SSUCOEN noted that all the Adjustments in the revenue will now pass unto the parents because students have to be charged the 40% to each subhead as IGR to the government in order for colleges of education in Nigeria to survive.

“For the record, Colleges of Education do not have anything called IGR. What students pay (as paltry sums) are service charge for students ID card, hostel maintenance, games, etc.

“It is unbelievable and mind blogging to note that the federal government wants Colleges of Education who are barely struggling to survive, and whose overhead cannot even pay for diesel or electricity bills, not to talk of students hostels and other logistics, would be asked to remit 40% of what they collect as registration fee from students as Internally Generated Revenue (IGR) to the federal government coffers to fund political elites’ indulgences.

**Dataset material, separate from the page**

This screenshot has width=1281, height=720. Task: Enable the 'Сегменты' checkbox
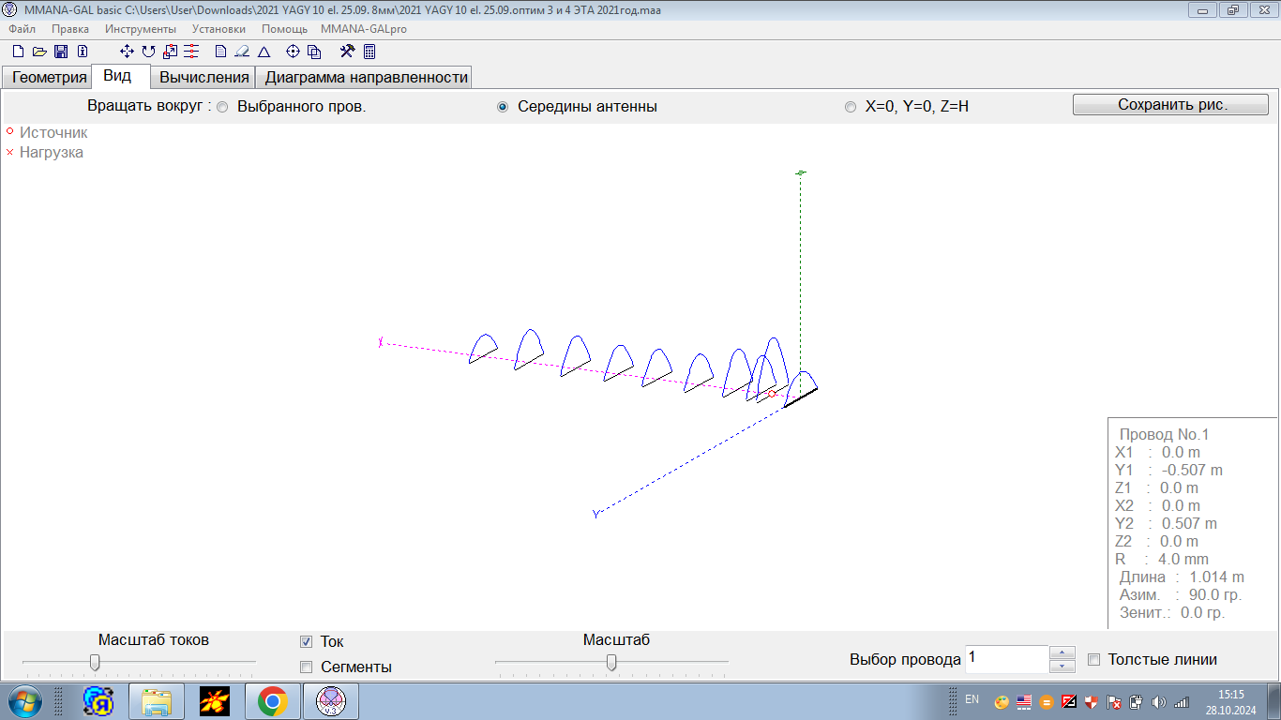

“President Bola Ahmed Tinubu is really having a ball at the expense of the rest of Nigerians. He has become so comfortable in his presidential villa that he now wants to deny the children of the masses access to quality Education.

“This is a cruel suffocation of federal Colleges of Education that are barely hanging on! It betrays not just a profound poverty of imagination but a studied design to snuff out the last evidence of life in our Colleges. Since children of the elite no longer attend public tertiary Institutions in Nigeria, it’s easy to see why the government wants to kill them by surreptitious actions.

“While our political elites and their families are living luxurious life, with their children either schooling in private institutions or abroad, they want to totally enslave the children of the indigents by denying them access to Education.

“It’s a continuation of the conservative, right-wing, anti-people, neoliberal orthodoxy that is obviously the governing philosophy of the Tinubu administration. It’s probably also a pre-emptive move against legitimate demands for the funding of federal Colleges since the administration has said it has now saved trillions of naira from the removal of petroleum subsidies.” It stated.